PROBLEM REQUIREMENTS: Print every line of the data below verbatim, with nothing altered.

[Raw records]
★ ★ ★

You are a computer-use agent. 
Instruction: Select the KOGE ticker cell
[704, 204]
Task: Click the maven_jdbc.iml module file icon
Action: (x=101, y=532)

★ ★ ★

COMPLETED TASK:
You are a computer-use agent. 
Instruction: Select the KOGE ticker cell
[704, 204]
Task: Click the maven_jdbc.iml module file icon
Action: (x=101, y=532)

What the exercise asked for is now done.